It is the legendary erogenous region that divides people the world over regarding its existence.
But new research suggests that while the fabled G-spot may not exist, all is not lost.
Italian doctors have now described in medical literature an 'intimate area' that creates increased sexual pleasure.
It is more complex than one spot, however, and includes the clitoris, vagina and urethra - described as 'highly dynamic and sensitive structures' by the authors of the new report. 
In their article published in this month's Nature Reviews Urology, they say what brings a woman heightened sexual pleasure is much more complex than just one area and includes the complete reproductive system, including the urethra and clitoris.
The scientists, led by Emmanuele A. Jannini, professor of endocrinology and sexology at Tor Vergata university in Rome, say the idea of the one-spot approach first mooted in the 1950s is too simplistic. 
The G-spot was named after Ernst Grafenberg, a German gynaecologist who proposed its existence in 1950. 
Then in 1976, the landmark Hite Report on Female Sexuality suggested that the clitoris is largely responsible for orgasms in most women.
Now, says Profesor Jannini, modern imaging techniques such as ultrasound have enabled gynaecologists and scientists to see what happens to different areas of the reproductive system during sexual activity.
The report authors write: 'The clitoris, urethra, and anterior (front) vaginal wall have led to the concept of a clitourethrovaginal (CUV) complex.'
This, they say, defines a broader or  'variable, multifaceted... area that, when properly stimulated during penetration, could induce orgasmic response'.
'We know [thanks to this review] there is a much more complex than a simple, phantasmagoric "point",' adds Profesor Jannini, adding the findings end 'hopefully forever' discussions on where the elusive G-spot is.
He says that 'knowledge of the anatomy and physiology of the CUV complex' may help to avoid damage to female genitalia during medical and surgical procedures. 
'The vagina is an active tissue and sexually important to be respected,' he said.
Previous research by Professor Jannini's team has found that tissue between the urethra and vagina is thickest in women who reported they had a G-spot.
The researchers also found tell-tale chemical markers in the area. These markers include chemicals that process the nitric oxide responsible for male arousal.
Earlier this year, another doctor spoke out about the myth of the G-spot. 
'We don't think the G-spot exists and if it does, it's not a specific physical structure,' said Dr Charles Runels, the inventor of the procedure.
Instead, women have an O-spot, he claims - the area near the clitoris and just inside the vagina.
Dr Runels offers a treatment called the O-Shot - which he says boosts both libido and sexual satisfaction. 

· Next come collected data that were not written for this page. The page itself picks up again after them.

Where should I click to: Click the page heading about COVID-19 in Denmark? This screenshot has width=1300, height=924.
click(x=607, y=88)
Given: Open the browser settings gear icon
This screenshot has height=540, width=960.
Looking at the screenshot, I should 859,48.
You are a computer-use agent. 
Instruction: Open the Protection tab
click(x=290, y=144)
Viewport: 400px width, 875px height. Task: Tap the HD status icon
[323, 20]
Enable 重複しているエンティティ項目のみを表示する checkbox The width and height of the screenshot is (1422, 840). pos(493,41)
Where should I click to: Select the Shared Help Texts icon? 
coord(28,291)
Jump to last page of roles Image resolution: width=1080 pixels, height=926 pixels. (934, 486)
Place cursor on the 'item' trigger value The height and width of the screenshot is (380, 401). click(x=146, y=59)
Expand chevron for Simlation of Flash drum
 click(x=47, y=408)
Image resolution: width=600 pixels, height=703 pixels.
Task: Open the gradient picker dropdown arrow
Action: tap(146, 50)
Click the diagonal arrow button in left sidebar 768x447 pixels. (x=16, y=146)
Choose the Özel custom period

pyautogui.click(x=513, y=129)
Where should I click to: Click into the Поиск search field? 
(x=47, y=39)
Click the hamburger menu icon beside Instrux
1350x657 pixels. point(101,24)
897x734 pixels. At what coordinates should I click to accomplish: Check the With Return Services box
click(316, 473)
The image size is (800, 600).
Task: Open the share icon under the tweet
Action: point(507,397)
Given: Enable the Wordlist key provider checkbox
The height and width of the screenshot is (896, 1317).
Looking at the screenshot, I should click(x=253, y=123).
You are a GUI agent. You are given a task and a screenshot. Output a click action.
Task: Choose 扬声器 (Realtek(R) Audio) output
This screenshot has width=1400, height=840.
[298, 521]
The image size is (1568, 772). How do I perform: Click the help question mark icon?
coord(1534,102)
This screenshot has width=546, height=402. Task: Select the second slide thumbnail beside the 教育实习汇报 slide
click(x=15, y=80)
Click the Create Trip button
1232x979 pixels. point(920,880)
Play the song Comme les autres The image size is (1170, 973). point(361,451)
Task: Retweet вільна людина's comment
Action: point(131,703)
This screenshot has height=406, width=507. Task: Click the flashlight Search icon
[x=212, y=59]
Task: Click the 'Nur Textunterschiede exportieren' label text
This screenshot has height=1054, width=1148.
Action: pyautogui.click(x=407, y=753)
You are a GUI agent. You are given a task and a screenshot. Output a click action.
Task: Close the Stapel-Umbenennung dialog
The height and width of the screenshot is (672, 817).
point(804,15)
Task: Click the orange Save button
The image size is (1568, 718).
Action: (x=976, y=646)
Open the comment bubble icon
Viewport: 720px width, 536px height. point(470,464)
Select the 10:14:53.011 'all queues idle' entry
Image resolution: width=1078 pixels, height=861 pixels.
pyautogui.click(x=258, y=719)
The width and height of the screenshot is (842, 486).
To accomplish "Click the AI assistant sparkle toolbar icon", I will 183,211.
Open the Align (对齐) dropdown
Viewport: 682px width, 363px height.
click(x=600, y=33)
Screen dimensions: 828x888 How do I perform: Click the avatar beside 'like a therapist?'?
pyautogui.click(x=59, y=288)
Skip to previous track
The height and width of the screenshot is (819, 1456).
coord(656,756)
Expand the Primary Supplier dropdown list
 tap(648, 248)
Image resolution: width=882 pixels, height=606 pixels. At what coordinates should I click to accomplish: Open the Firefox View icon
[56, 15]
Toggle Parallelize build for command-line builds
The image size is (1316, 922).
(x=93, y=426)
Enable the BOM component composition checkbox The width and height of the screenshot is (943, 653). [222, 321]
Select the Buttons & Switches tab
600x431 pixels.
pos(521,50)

He added that many women - especially those who are older and/or who have had children - find their clitoral sensitively is reduced - 'sometimes tremendously'.
The O-Shot involves drawing blood and then separating out the platelets from it.
These are then injected into an area near the clitoris and just inside the vagina - dubbed the O-Spot - and stimulates the growth of new cells in this area, making it more sensitive.
The idea for the treatment came from the Vampire Facelift, also developed by Dr Runels. 
This basically involves injecting blood (which also contains growth factors) into the face. When these growth factors enter the face, stem cells become activated to grow new tissue.
This new tissue includes new collagen, new fatty tissue (for smoothness), and new blood vessels (for a healthy glow).
The same principle applies with the O-Shot, which aims to 'plump the clitoris' and make the vaginal area more sensitive.